§ Work order 1
In the records, from the line with "Describe the element at coordinates (68, 370)" to the line with "coordinates (362, 381).", swap "image size" for "frame size". Write out only those lines again, with everything else left unchanged.

§ Document section
....

"Power of American Natives" (sometimes also spelled as "P.ower of A.merican N.atives") is a song by German techno duo Dance 2 Trance, featuring vocals by USA-born, Germany-based singer Linda Rocco. Released in 1992 as the third single from their first album, Moon Spirits (1992), it is their most commercially successful single, and now widely considered as a classic of its genre. It peaked within the top 10 in Austria, Belgium, Finland, Germany, the Netherlands, Norway and Spain. In the UK, it reached top 30, peaking at number 25, but fared even better on the dance chart, peaking at number three. The single sold 250,000 records and was awarded a gold disc. A video was made and reached the mainstream networks such as MTV. 

In 1998, the song was released in a new remix by DJ Quicksilver, charting in Austria, Germany and Sweden. Also in 1997 and 2009, remixes were released.

....

§ Stored data
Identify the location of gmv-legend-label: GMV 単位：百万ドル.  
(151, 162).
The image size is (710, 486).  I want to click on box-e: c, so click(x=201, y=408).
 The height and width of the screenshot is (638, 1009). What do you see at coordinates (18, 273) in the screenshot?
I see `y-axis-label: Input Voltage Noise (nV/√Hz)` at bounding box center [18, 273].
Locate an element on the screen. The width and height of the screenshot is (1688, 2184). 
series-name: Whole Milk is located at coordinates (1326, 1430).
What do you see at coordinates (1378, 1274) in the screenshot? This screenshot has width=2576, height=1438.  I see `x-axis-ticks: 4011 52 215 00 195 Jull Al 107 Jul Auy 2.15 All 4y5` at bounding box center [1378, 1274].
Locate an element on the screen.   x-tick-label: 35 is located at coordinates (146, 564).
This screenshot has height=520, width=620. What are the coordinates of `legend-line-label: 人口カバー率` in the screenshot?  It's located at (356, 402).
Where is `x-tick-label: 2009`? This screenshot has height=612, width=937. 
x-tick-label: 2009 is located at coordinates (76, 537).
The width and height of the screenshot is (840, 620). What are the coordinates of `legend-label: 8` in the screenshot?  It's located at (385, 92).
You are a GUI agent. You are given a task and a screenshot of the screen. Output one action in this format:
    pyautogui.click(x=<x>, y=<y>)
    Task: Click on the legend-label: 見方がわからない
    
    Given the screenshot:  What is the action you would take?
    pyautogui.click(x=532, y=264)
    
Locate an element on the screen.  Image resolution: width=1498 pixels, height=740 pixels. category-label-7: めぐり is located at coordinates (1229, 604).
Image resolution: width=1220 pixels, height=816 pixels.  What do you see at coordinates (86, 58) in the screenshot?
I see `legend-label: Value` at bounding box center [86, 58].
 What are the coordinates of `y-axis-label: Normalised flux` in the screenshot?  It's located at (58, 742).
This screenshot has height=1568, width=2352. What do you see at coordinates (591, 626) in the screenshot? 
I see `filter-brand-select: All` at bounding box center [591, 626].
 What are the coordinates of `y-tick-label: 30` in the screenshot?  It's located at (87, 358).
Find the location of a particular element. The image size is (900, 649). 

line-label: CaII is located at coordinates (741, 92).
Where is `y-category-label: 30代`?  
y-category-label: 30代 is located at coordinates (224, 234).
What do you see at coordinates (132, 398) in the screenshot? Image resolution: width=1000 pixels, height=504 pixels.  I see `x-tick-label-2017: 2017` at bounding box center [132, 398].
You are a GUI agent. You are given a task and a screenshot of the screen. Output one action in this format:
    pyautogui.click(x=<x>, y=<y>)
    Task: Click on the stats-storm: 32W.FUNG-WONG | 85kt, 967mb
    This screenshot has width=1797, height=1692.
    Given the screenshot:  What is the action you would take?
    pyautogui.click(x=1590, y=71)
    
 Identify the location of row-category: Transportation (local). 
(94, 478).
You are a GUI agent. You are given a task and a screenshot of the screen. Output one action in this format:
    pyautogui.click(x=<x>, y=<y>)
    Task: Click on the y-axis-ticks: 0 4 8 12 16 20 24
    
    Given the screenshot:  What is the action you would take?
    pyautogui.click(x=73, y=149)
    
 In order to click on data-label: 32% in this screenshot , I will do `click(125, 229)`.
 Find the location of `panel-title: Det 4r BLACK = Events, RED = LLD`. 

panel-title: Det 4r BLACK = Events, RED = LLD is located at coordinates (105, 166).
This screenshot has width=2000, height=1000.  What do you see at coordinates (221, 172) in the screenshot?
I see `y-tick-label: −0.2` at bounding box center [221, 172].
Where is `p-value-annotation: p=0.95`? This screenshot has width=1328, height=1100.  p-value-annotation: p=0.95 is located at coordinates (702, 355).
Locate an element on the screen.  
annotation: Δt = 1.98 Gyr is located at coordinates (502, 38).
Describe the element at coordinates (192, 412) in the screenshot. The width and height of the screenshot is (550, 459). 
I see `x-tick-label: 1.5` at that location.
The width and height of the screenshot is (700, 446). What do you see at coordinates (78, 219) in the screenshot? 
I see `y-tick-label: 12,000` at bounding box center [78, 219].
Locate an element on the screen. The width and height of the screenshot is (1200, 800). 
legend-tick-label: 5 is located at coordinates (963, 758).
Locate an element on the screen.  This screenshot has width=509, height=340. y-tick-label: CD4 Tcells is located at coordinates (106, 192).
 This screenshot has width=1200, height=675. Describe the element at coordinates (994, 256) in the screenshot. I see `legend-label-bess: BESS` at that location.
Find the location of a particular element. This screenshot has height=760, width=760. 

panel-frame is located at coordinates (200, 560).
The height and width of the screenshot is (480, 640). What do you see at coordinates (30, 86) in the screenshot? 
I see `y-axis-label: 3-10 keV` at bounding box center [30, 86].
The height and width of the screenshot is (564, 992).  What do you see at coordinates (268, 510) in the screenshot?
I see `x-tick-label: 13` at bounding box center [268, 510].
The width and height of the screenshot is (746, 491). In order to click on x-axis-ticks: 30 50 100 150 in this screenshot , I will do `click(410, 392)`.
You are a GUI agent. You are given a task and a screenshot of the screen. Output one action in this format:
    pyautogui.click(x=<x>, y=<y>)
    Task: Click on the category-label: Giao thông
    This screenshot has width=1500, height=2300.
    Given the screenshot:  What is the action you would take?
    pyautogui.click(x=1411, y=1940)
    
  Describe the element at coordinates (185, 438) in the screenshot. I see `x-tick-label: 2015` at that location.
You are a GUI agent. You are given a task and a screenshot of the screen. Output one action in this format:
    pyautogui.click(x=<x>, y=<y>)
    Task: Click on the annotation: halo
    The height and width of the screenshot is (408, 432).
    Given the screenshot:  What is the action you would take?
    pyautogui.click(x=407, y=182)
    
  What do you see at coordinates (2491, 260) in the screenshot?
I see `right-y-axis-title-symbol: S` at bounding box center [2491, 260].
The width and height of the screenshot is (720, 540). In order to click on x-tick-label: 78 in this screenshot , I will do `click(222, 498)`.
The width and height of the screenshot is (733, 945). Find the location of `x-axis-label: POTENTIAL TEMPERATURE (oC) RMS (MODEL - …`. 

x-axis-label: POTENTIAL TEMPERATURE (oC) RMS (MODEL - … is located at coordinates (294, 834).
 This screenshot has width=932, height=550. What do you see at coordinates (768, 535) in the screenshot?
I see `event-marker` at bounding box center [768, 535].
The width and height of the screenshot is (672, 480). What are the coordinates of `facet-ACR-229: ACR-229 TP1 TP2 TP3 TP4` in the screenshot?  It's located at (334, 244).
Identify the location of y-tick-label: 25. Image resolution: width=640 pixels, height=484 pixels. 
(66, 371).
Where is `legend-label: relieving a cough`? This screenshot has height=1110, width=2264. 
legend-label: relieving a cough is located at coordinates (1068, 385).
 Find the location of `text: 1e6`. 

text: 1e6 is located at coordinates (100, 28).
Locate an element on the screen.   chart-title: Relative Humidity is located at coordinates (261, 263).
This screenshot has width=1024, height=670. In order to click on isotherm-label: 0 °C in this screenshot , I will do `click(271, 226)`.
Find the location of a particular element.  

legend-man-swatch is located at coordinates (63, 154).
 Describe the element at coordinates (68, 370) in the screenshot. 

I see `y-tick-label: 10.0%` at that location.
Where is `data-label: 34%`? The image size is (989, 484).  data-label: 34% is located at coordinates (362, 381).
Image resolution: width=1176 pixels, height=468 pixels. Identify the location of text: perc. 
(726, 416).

....

§ Work order 2
Reproduce the passage of the article about the song from "In 1998, the" to "remixes were released.".

§ Answer area 1
 Describe the element at coordinates (68, 370) in the screenshot. 

I see `y-tick-label: 10.0%` at that location.
Where is `data-label: 34%`? The frame size is (989, 484).  data-label: 34% is located at coordinates (362, 381).

§ Answer area 2
In 1998, the song was released in a new remix by DJ Quicksilver, charting in Austria, Germany and Sweden. Also in 1997 and 2009, remixes were released.